Here’s something a bit more computer-sciencey than usual. For something at work, I have had to implement a function parser, so you can type ‘1+2*b‘ and it’ll work it all out, with correct operator precedence and so forth. To do this, I use a three-step process:
- Tokenise the input, and at the same time convert any variables found to their numeric values
- Convert the input tokens to RPN using the Shunting Yard algorithm
- Evaluate the RPN form of the equation using an RPN parser, which is really easy to write
This did the job nicely, however the time came when it had to be extended, and able to accept functions, such as ‘max(1,2,3)‘. The standard shunting yard algorithm can handle functions, but with the restriction that the number of arguments to them is known (really, this is a limitation of the RPN algorithm, but it’s at this point in the process that we need to deal with the problem). In this case, I wanted to handle functions with a variable number of arguments, so ‘max(1,2)‘ would work, and so would ‘max(1,2,3,4,5)‘. To do this, I extended the standard algorithm. Below is the algorithm from Wikipedia. My additions are in bold. This requires two more stacks, a ‘were values‘ stack, and an ‘arg count‘ stack. It also requires that you can attach the number of arguments to an instance of a function. In my case, I did it with a small class that took the function and an argument count, with one of these created during tokenisation for each function encountered.
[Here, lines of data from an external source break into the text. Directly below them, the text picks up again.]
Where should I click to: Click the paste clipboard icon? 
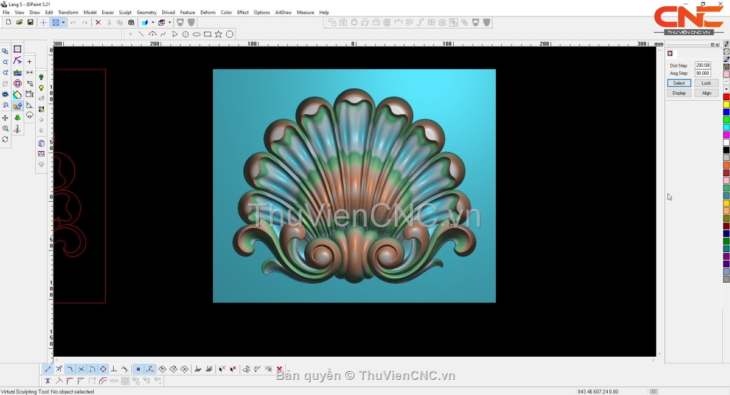131,22
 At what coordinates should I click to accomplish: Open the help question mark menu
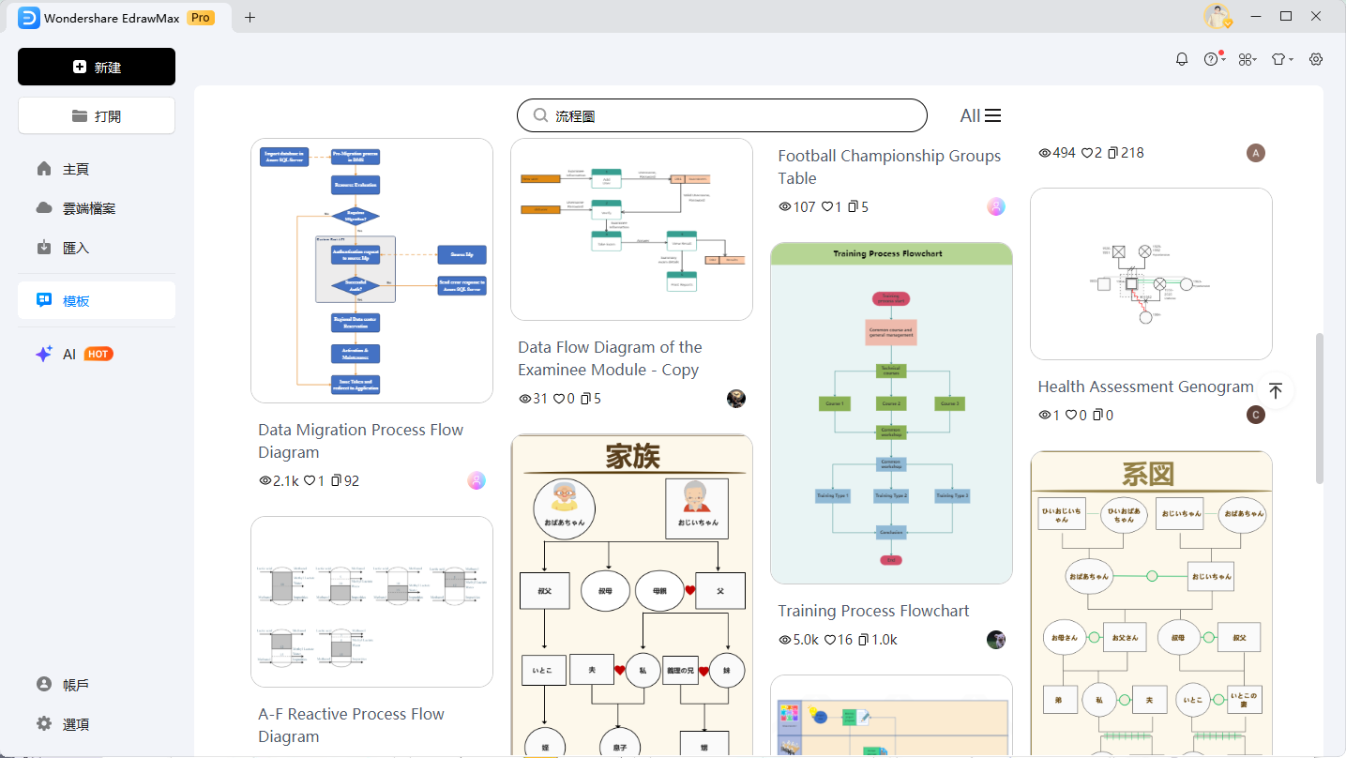[1212, 59]
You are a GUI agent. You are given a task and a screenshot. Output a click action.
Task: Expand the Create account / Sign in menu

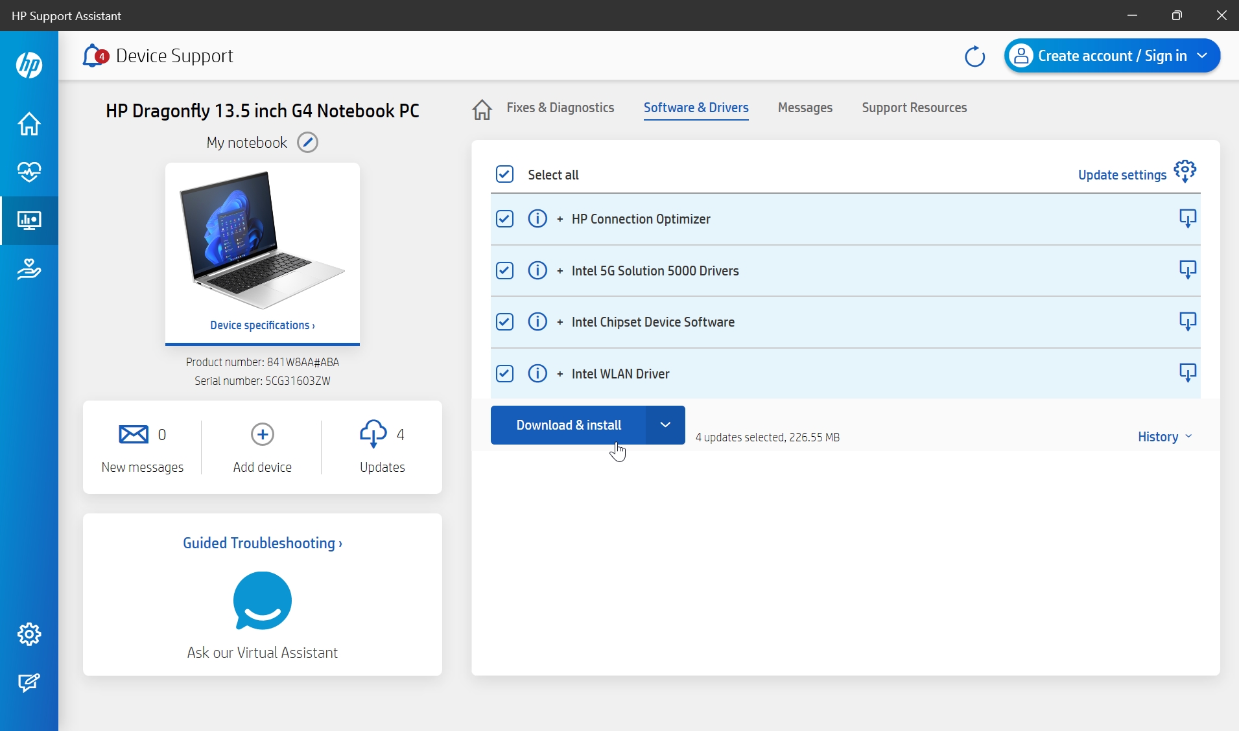tap(1112, 56)
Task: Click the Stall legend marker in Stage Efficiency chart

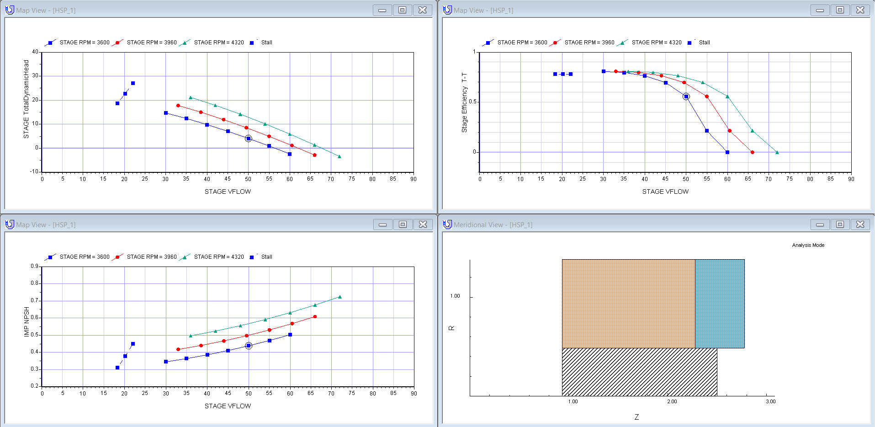Action: [689, 43]
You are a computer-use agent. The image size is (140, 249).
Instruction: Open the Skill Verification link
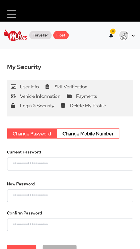71,87
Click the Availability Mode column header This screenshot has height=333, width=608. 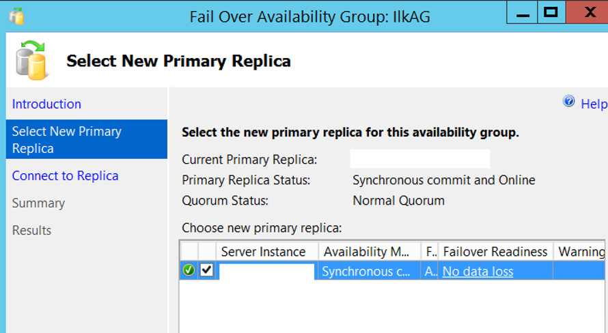370,252
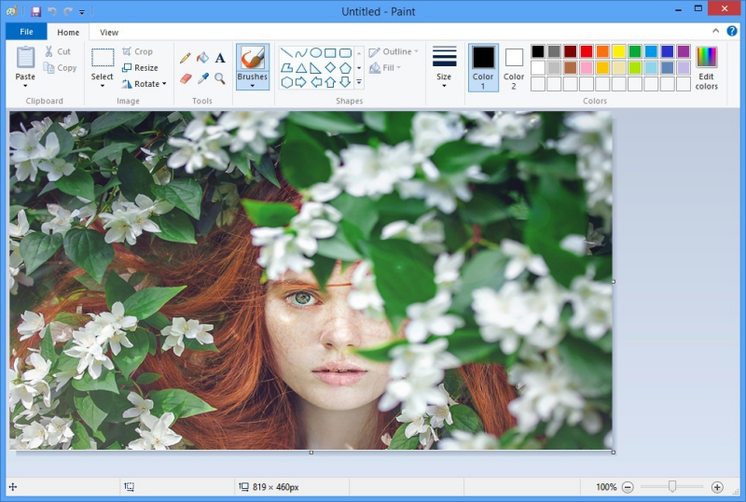746x502 pixels.
Task: Open the Rotate dropdown menu
Action: (x=145, y=84)
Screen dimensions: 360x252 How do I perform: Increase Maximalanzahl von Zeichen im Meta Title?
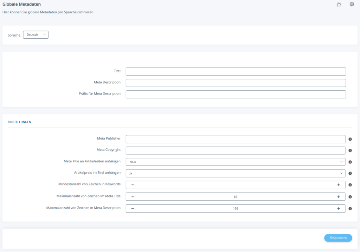(x=338, y=197)
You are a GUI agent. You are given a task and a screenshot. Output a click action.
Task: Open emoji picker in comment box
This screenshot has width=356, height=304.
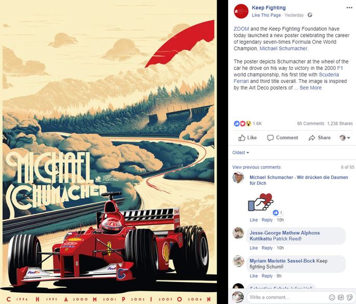(332, 297)
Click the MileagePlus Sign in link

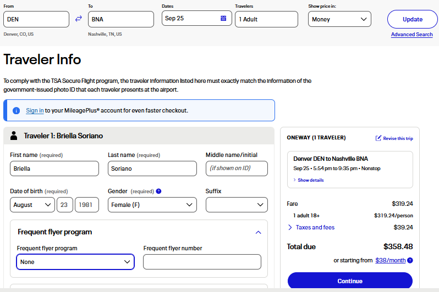[x=35, y=110]
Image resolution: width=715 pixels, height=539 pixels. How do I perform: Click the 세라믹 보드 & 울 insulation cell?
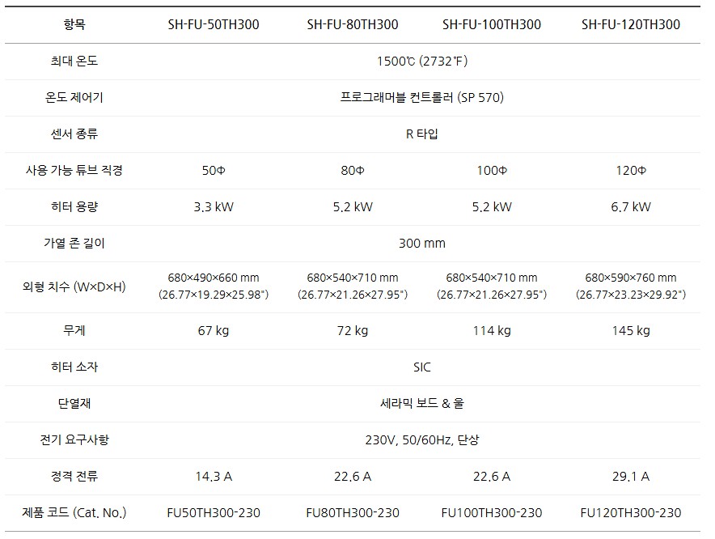(421, 403)
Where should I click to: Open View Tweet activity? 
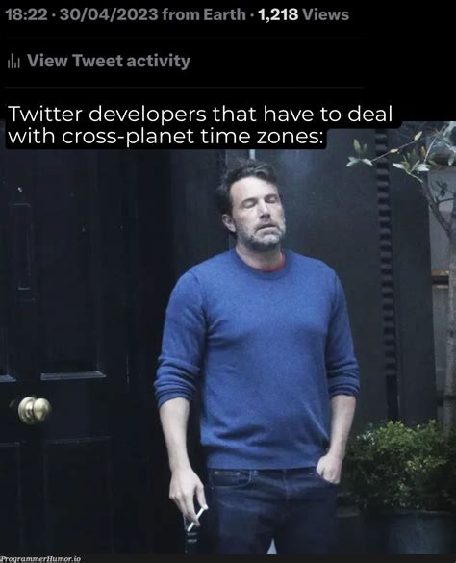pyautogui.click(x=109, y=61)
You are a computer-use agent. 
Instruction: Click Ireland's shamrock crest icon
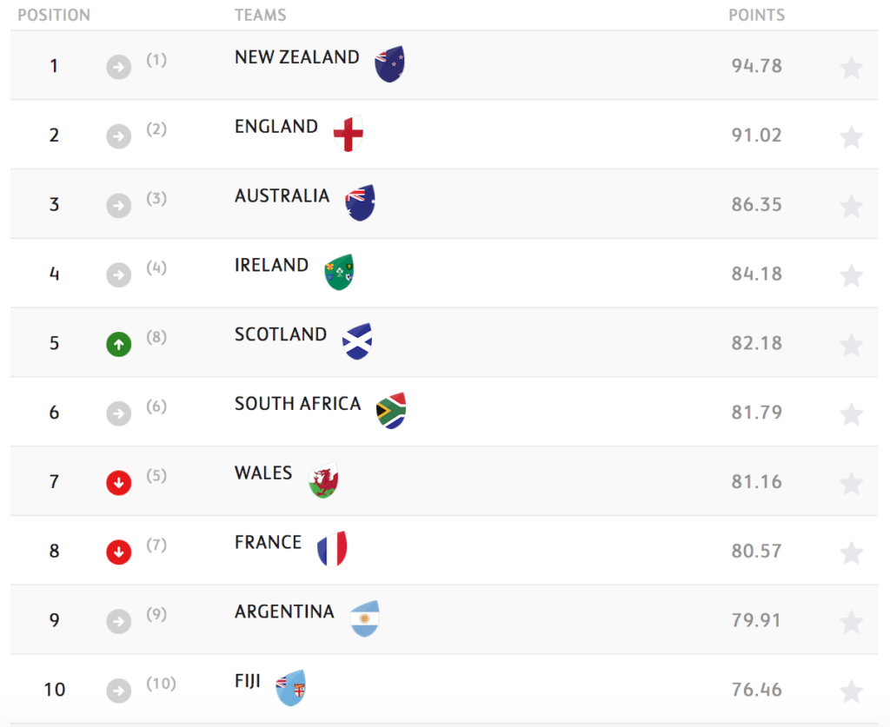click(x=340, y=271)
- While there are tokens to be read:
- Read a token.
- If the token is a number, then add it to the output queue. If the were values stack has a value on it, pop it and push true.
- If the token is a function token, then push it onto the stack. Push 0 onto the arg count stack. If the were values stack has a value on it, pop it and push true. Push false onto were values.
- If the token is a function argument separator (e.g., a comma):
- Until the topmost element of the stack is a left parenthesis, pop the element onto the output queue. If no left parentheses are encountered, either the separator was misplaced or parentheses were mismatched. Pop were values into w. If w is true, pop arg count into a, increment a and push back into arg count. Push false into were values.
- If the token is an operator, o1, then:
- while there is an operator, o2, at the top of the stack, and either
- o1 is associative or left-associative and its precedence is less than (lower precedence) or equal to that of o2, or
- o1 is right-associative and its precedence is less than (lower precedence) that of o2,
- pop o2 off the stack, onto the output queue;
- push o1 onto the operator stack.
- If the token is a left parenthesis, then push it onto the stack.
- If the token is a right parenthesis:
- Until the token at the top of the stack is a left parenthesis, pop operators off the stack onto the output queue.
- Pop the left parenthesis from the stack, but not onto the output queue.
- If the token at the top of the stack is a function token
- Pop stack into f
- Pop arg count into a
- Pop were values into w
- If w is true, increment a
- Set the argument count of f to a
- Push f onto output queue
- If the stack runs out without finding a left parenthesis, then there are mismatched parentheses.
- When there are no more tokens to read:
- While there are still operator tokens in the stack:
- If the operator token on the top of the stack is a parenthesis, then there are mismatched parenthesis.
- Pop the operator onto the output queue.
Note that because I didn’t feel like correctly listifying most of it, consider an if to apply to the end of that sentence only. Operation order is usually important.
With this done, the part of the RPN algorithm that says:
It is known that the function takes n arguments.
can now be satisfied.